### Passage provided
Blocking capacitor C7 (also called a "coupling capacitor") allows the preamplified AC signal to pass from the plate of the preamp to the grid of the power amp, while blocking the DC difference between these two points (over +100 volts on the plate of the preamp, and -35 volts on the grid of the power amp).

Finally, the plate current of the power amp is allowed to flow through the primary winding of output transformer T3. This is necessary because tubes typically have a high output voltage swing, but low current capability. Another way of putting this is that they have a "high output resistance". The transformer acts as a voltage step-down and current step-up device, matching the low-resistance speaker load to the high-resistance amplifier output resistance. (There

The secondary of the output transformer is connected to the speaker -- and our amplifier is complete! As shown, the amplifier's output resistance (after the transformer) is on the order of about 6 ohms. It will therefore work fine with either 8-ohm or 4-ohm speaker loads. Distortion will be marginally less when using 8-ohm speaker loads, however.

This section will mainly be of interest to more advanced readers, but might be worth a look-over if you're interested in the design procedure that went into this little project.

An important design decision is the choice of operating points of the various amplifier stages. Of particular interest is the operating point of the final power stage. For the MiniBlok amplifier, I decided to set the operating point to give a quiescent plate dissipation of about 7.5 watts, or about 3/4 of the tube's maximum rated dissipation of 10 watts. The graph below shows my chosen operating point (about 210 volts at 35 mA) in blue, plotted on the plate curves for the power triode section of the *EM7.

### Dataset excerpt
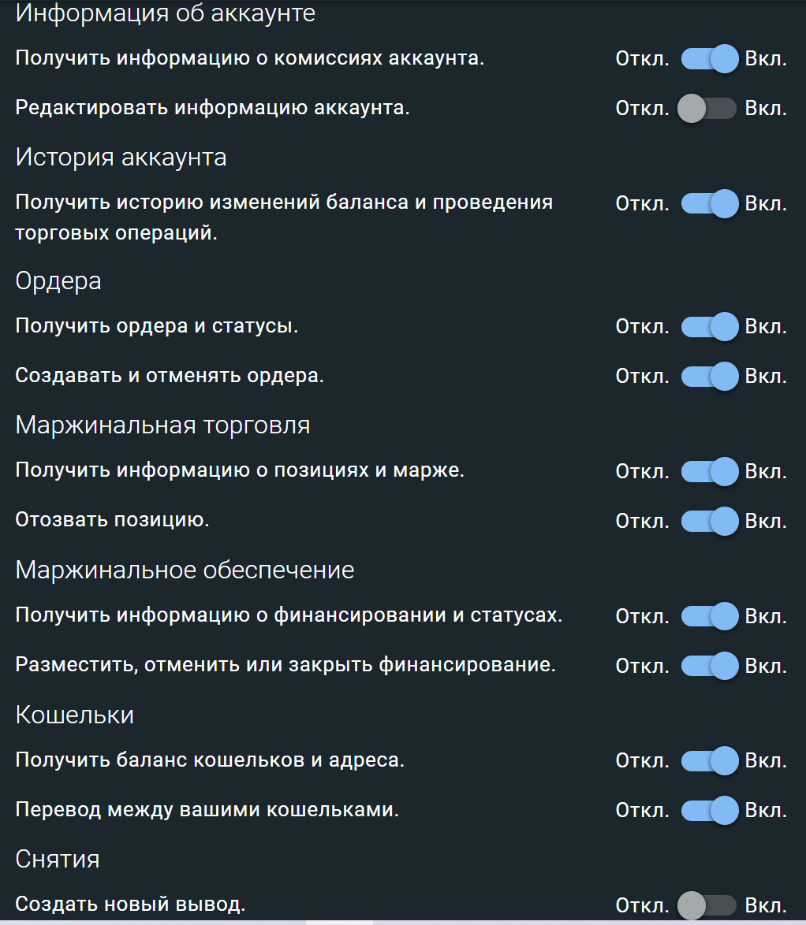This screenshot has width=806, height=925.
Task: Toggle 'Перевод между вашими кошельками' switch
Action: point(709,810)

### Exercise
According to the tube amplifier passage, roughly what output resistance does the amplifier have after the transformer?

### Completed task
About 6 ohms.